:: Instructions for the task ::
Copy the records word for word. Pictures do not go in.
Segment Start: Data provided
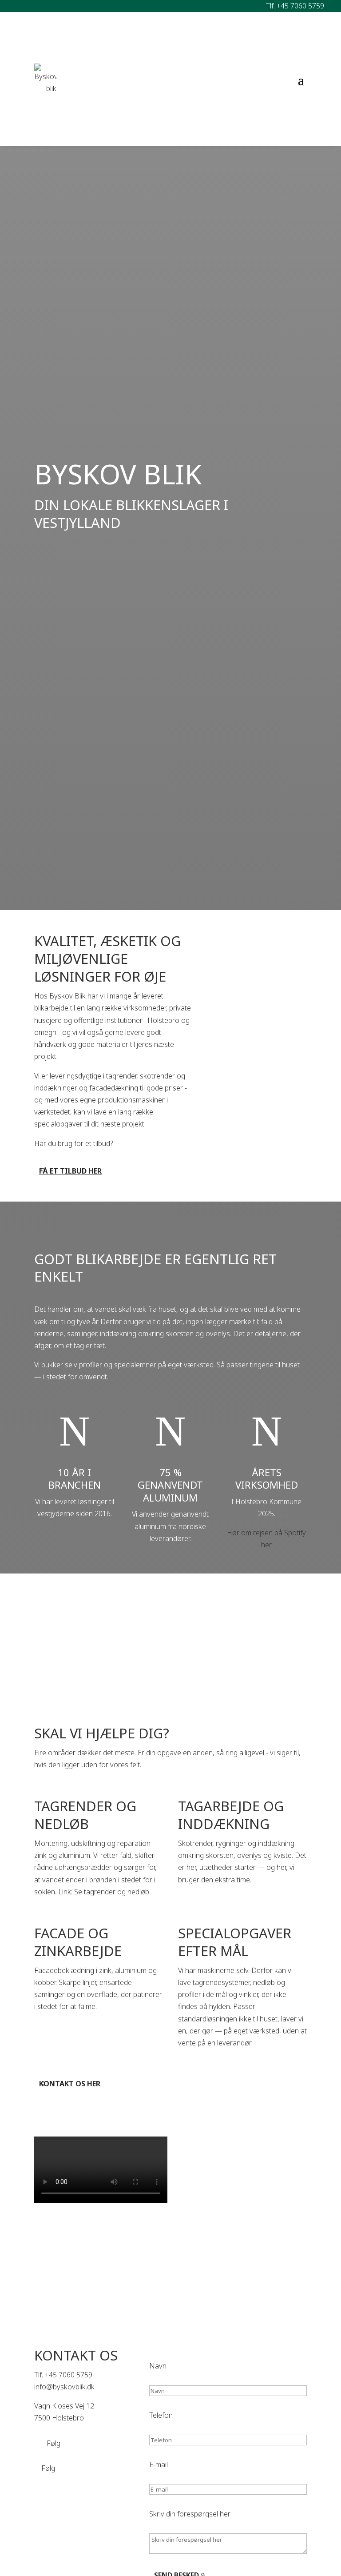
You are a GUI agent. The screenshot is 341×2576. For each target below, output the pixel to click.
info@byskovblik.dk (64, 2387)
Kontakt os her (69, 2084)
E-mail (158, 2464)
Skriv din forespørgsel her (189, 2514)
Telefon (161, 2415)
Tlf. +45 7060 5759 (295, 6)
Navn (158, 2366)
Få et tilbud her (70, 1171)
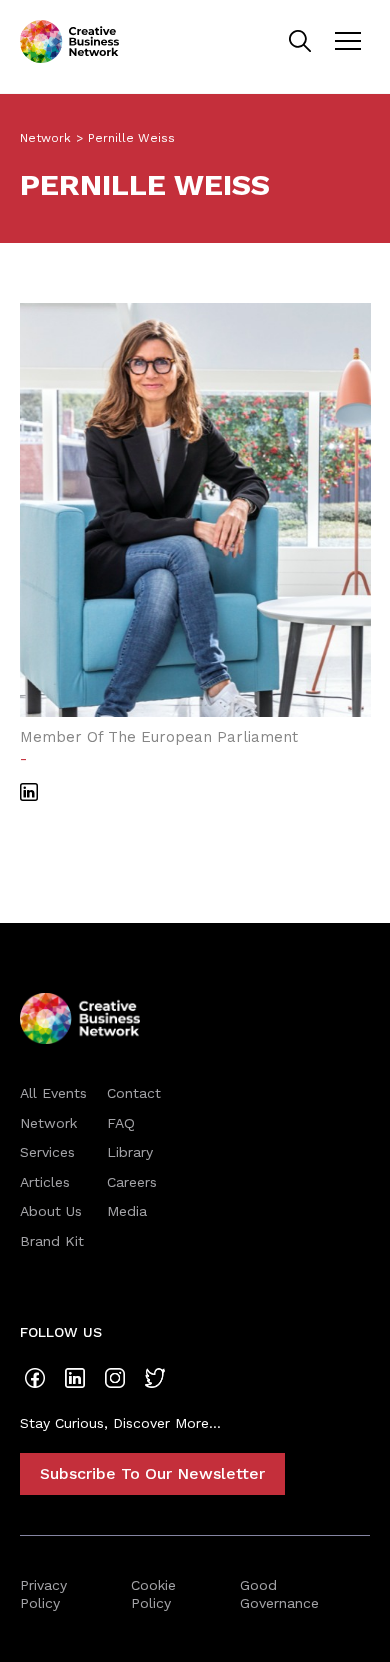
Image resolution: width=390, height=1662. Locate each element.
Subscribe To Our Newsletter (152, 1473)
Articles (45, 1182)
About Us (51, 1211)
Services (47, 1152)
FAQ (121, 1123)
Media (127, 1211)
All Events (53, 1093)
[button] (348, 41)
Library (130, 1152)
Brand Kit (52, 1241)
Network (45, 138)
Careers (132, 1182)
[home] (70, 41)
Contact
Segment End: Data provided
:: Exercise result ::
You are a GUI agent. The screenshot is 341×2576. For each target below, output the pixel to click.
info@byskovblik.dk (64, 2387)
Kontakt os her (69, 2084)
E-mail (158, 2464)
Skriv din forespørgsel her (189, 2514)
Telefon (161, 2415)
Tlf. +45 7060 5759 (295, 6)
Navn (158, 2366)
Få et tilbud her (70, 1171)
Image resolution: width=390, height=1662. Locate each element.
Subscribe To Our Newsletter (152, 1473)
Articles (45, 1182)
About Us (51, 1211)
Services (47, 1152)
FAQ (121, 1123)
Media (127, 1211)
All Events (53, 1093)
[button] (348, 41)
Library (130, 1152)
Brand Kit (52, 1241)
Network (45, 138)
Careers (132, 1182)
[home] (70, 41)
Contact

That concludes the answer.